Didn’t used to have a stigma attached to needing to add a quart of oil every so often between oil changes (20w or 30w conventional usually – multigrades available but not in widespread use like today). Plenty of ‘50s cars still on the road in the 60’s (many that had received engine rebuilds by the ‘60s, no real stigma attached to that either) with down-draft tube crankcase ventilation systems. Worked on a number of them.
Typical OM recommended maintenance for 50’s vintage cars (still have my family’s 1955 Chevy Bel-air OM) – clean and repack wheel bearings every ~10k miles, OCI every ~2-3k miles (change the oil filer IF it had one), A/T fluid change/refill every ~25k miles, check rear axle lub every ~1k miles, disassemble propeller shaft u-joints every ~25k miles and clean/repack with wheel bearing lub, refill fill generator (not alternator) oiler every 1k miles, service oil bath (not paper element) air cleaner every ~2k miles, remove/inspect/re-gap or replace spark plugs every ~5k miles, suspension/chassis lub (remember zerk fittings?) every ~1k miles, drain and flush radiator twice a year, tune-ups (remember those?) every ~10k miles – you get the idea.
Warranty from GM for that ’55 Bel-air? 90 days or 4000 miles, whichever came first.
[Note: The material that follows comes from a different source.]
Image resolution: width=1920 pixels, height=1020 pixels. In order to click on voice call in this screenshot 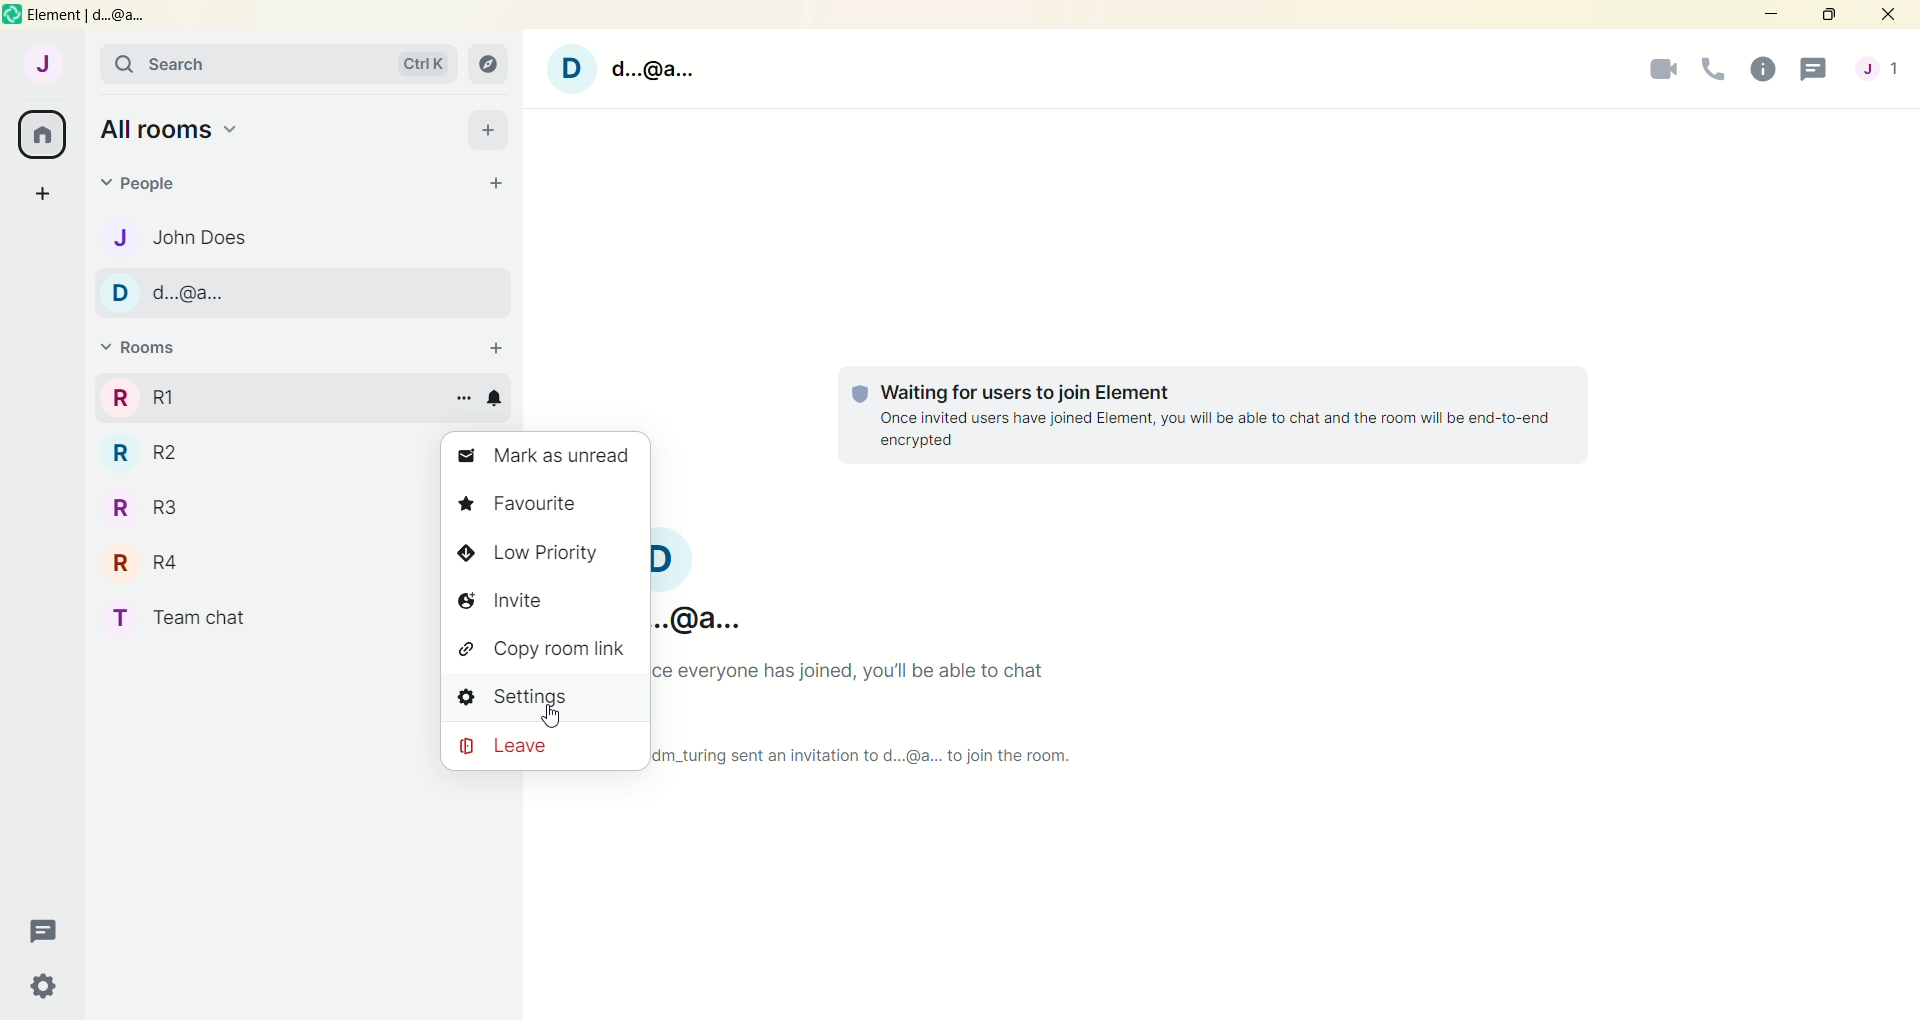, I will do `click(1712, 72)`.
Our ’65 Malibu was way ‘better’ – I think 24 months or 24k miles warranty. Longer OM recommended service intervals. Drain and flush cooling system every 2 years. OCI – every 60 days or 6k miles (more frequent under ‘dusty’ conditions). Engine tune-up every 12k miles. A/T fluid change every 12k miles (went backwards on this one – industry got smarter on A/T fluid). Lub suspension/steering zerk fittings every 6k miles.
A/C not that common, was an option, as was an am/fm radio. Most cars used ‘460 Air’ (4 windows down, 60 mph).
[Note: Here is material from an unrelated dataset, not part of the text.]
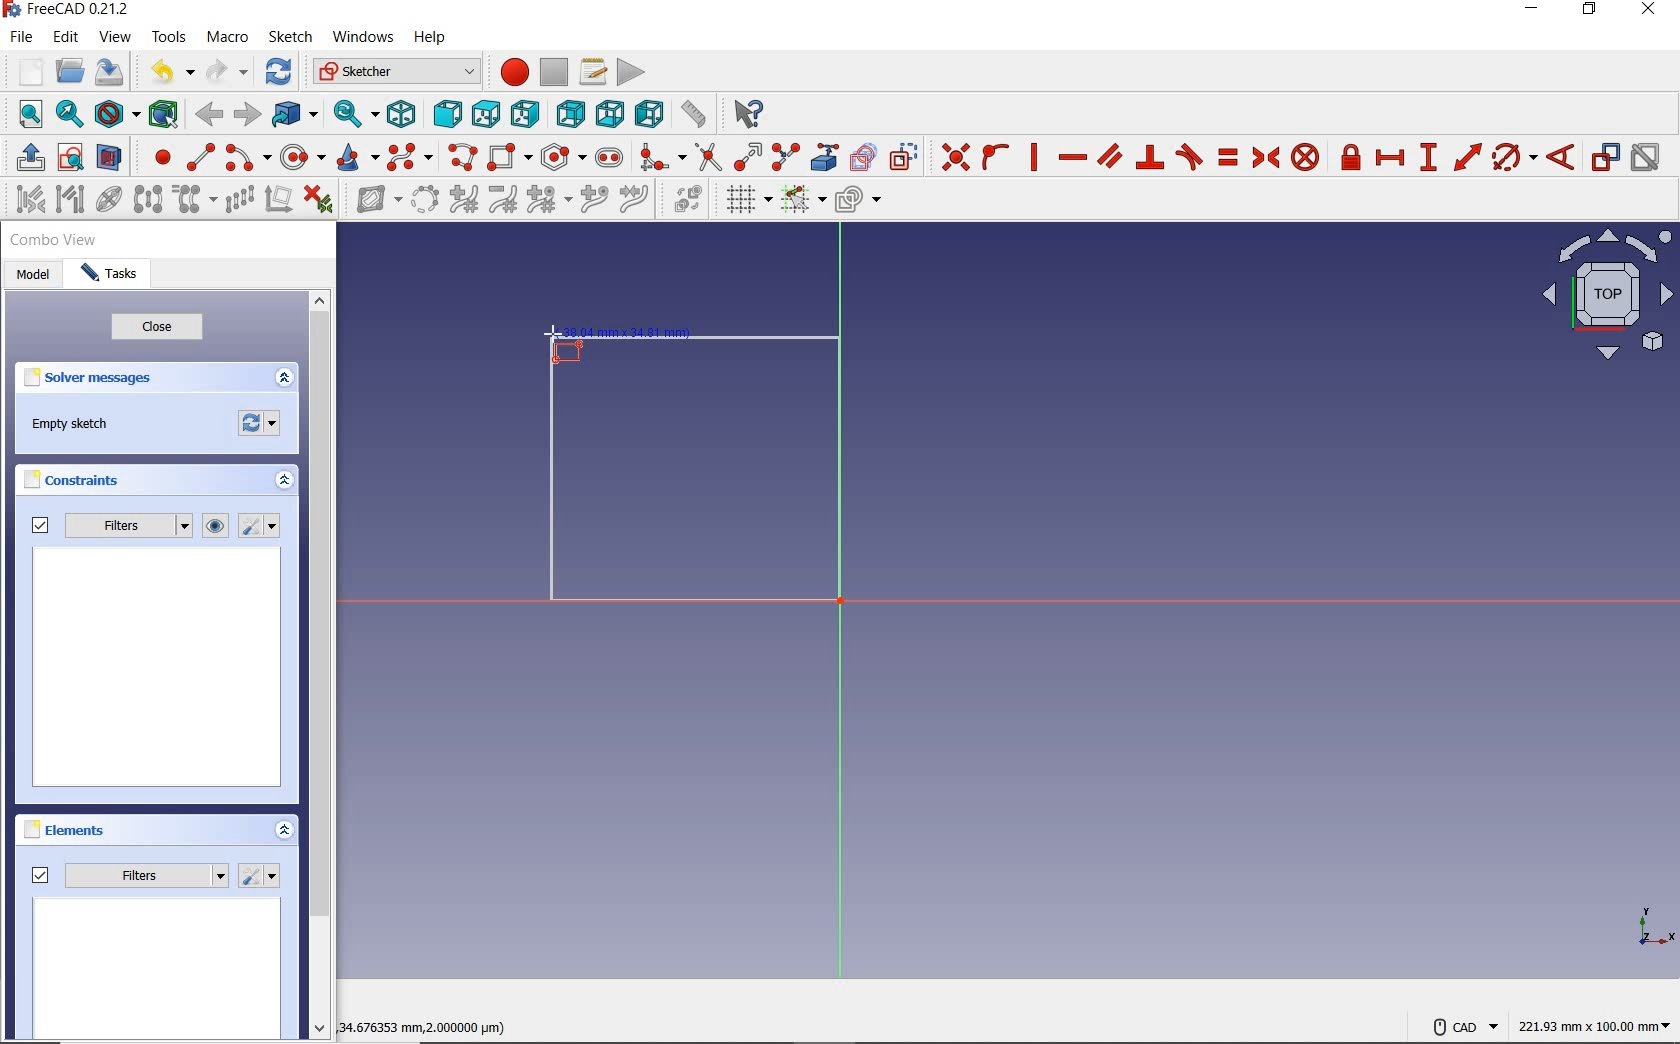  Describe the element at coordinates (228, 38) in the screenshot. I see `macro` at that location.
Recalls? In late 1960’s, NHTSA (or whatever it was called then) established. Oldest recorded recall in the US for 1959-60 Cadillacs (steering linkage failed on many cars while making a 90 degree turn at 10/15 mph, yikes). TSB database? Ha ha, good luck with that in the 60’s/70’s.
Before the 1973 oil crisis, gas prices below $0.40/gal, in 1976 had ‘skyrocketed’ to around $0.60/gal. My first brand new vehicle purchase – a ‘loaded’ (AC! Radio! Cruise! HD springs!) 1976 GMC ½ ton PU truck for ~$6500. On a good day got 12 mpg.
So it’s all relative. We’ve got it good.